Muhammad Zaman, a professor of biomedical engineering at Boston University, cautions that there is often more hype than substance in the world of POC diagnostics. “It’s not because of a lack of effort but a lack of integration,” he says. “There’s a lot of action in development of new diagnostic tools but only a trickle of products get into the field and used.”
Zaman attributes this to several reasons. “The first and most fundamental aspect is that the people who are developing these kinds of technologies often have absolutely no idea of what is important in the field, in terms of technology as well as social infrastructure and culture,” he says.

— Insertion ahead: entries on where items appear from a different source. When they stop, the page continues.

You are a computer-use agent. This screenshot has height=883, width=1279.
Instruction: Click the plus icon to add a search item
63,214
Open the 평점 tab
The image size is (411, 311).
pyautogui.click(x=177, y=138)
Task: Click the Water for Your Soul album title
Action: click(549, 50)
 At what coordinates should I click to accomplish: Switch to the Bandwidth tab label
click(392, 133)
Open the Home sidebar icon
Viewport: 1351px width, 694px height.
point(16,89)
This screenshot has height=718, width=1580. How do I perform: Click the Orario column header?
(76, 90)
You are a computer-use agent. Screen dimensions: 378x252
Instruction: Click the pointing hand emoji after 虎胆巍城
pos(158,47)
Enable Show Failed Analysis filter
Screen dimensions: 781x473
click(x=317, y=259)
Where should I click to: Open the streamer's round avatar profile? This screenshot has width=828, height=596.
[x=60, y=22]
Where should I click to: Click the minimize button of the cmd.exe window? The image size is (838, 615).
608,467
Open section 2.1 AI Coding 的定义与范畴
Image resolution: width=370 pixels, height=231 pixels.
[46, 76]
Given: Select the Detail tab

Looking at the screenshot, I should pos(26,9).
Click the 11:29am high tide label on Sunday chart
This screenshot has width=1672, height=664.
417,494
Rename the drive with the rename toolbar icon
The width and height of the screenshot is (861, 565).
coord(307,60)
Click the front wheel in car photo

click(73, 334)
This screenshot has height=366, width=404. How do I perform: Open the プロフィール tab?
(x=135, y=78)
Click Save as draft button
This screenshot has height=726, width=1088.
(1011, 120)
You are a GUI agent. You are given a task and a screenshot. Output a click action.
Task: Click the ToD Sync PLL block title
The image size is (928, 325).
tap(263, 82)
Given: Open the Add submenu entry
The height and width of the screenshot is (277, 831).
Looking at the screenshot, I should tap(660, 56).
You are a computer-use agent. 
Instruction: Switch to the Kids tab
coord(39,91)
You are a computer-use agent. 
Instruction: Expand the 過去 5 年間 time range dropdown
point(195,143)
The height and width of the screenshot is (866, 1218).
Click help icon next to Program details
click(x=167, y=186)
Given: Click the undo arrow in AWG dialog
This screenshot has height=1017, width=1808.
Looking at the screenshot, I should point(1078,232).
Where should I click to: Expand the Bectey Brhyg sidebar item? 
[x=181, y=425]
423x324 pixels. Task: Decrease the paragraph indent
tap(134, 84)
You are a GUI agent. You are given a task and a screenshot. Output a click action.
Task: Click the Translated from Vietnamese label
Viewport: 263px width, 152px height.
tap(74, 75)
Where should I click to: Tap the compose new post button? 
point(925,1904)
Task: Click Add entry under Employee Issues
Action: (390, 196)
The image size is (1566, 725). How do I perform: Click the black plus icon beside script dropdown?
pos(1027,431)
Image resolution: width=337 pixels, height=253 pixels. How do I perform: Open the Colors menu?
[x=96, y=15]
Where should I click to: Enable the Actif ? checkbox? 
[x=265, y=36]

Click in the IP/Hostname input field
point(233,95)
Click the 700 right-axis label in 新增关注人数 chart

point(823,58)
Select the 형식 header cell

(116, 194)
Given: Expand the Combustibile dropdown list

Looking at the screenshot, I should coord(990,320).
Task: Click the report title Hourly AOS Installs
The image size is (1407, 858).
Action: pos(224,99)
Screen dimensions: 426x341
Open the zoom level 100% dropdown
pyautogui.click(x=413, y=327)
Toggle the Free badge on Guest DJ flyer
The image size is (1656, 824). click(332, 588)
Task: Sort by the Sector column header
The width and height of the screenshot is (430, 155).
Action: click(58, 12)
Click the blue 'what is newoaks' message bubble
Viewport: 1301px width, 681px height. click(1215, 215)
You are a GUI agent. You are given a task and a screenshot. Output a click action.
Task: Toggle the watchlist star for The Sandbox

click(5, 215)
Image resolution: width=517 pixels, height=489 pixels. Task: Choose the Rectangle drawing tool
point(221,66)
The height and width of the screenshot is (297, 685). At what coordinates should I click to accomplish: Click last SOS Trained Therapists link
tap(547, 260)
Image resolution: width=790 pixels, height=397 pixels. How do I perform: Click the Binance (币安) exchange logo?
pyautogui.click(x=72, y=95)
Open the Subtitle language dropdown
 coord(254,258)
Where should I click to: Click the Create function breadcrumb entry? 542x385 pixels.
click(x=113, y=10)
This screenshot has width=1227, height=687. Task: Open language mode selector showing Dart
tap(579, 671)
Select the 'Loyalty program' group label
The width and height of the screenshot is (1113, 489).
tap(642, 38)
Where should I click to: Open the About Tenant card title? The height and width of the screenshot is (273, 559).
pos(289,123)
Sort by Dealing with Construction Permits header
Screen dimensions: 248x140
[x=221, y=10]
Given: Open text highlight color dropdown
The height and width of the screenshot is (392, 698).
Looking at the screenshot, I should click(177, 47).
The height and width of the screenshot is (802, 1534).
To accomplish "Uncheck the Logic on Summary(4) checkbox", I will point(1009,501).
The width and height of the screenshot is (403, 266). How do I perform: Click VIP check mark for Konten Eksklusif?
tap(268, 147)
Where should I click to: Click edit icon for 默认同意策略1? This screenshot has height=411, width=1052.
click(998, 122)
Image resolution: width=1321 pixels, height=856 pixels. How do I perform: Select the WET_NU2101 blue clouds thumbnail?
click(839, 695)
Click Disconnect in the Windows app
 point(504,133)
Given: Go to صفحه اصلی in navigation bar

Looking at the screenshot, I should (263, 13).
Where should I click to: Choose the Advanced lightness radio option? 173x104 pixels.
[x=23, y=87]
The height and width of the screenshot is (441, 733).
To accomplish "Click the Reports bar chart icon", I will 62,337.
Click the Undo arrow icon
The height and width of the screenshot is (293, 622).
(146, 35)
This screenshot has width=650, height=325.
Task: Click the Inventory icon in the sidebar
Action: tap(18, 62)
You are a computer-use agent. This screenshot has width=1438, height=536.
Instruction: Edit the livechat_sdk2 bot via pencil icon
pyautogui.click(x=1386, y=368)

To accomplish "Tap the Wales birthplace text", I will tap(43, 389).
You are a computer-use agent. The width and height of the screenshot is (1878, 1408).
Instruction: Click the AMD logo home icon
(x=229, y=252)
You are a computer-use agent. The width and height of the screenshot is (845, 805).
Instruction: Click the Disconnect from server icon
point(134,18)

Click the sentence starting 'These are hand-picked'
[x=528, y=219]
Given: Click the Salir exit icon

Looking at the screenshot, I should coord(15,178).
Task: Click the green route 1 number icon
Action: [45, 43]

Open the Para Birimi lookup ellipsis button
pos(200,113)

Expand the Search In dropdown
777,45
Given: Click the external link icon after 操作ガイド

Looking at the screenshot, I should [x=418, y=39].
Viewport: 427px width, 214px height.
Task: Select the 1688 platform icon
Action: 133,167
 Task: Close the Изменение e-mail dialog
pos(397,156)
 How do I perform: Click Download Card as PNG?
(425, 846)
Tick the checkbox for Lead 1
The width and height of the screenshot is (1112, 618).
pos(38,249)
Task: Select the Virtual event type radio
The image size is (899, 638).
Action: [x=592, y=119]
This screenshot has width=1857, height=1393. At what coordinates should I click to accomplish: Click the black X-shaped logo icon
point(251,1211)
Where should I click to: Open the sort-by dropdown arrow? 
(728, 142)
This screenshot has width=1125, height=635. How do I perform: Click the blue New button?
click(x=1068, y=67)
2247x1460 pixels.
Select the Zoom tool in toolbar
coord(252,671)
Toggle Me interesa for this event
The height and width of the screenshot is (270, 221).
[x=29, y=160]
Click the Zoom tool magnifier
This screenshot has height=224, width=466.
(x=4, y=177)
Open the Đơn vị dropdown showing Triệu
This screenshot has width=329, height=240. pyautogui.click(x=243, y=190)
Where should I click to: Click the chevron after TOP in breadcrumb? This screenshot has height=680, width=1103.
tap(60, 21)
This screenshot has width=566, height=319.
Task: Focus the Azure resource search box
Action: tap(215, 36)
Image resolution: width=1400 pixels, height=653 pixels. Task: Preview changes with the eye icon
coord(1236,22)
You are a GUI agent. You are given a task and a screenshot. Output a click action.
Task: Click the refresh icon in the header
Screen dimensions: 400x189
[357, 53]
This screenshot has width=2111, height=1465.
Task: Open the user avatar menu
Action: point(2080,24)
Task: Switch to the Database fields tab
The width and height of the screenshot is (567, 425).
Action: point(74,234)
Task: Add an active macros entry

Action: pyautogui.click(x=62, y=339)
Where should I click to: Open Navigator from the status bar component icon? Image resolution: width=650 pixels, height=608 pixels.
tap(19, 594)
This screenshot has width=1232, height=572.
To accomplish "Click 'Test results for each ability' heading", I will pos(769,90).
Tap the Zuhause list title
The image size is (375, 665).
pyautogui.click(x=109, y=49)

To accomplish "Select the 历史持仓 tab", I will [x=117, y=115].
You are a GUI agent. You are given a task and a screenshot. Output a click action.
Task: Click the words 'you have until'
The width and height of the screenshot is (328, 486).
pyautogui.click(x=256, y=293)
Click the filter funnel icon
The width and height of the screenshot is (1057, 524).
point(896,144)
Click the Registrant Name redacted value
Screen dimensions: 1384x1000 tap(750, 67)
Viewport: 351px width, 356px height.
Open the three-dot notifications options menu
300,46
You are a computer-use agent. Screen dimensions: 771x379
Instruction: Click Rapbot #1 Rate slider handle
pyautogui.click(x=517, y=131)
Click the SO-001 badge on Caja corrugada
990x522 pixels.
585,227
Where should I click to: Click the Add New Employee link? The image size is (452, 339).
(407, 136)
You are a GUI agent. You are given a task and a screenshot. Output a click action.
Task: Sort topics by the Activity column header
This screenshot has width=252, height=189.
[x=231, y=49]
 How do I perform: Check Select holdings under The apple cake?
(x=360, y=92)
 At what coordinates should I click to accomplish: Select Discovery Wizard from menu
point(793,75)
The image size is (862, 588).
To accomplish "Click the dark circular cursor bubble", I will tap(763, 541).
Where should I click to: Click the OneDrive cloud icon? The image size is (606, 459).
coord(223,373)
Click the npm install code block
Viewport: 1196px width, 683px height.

Another issue is lack of interest from the private sector or other funding agencies who would take a promising technology to scale. Zaman says there is also lack of interest on the part of the academic community in terms of scaling technology. “That means people create technologies and may do fantastic pilot studies in controlled settings, but there is little interest in scaling it so that it’s self-sustaining. That’s why you do not have much action on the ground.”
“The problem is much more than whether the technology does or doesn’t work,” he adds. “I’m certain that we’ll solve the technology problem. But it’s a lot harder to solve the problem of cultural misunderstanding, or limited knowledge of what does work in the field, or issues of financing, or scaling up the technology. These are the main challenges.”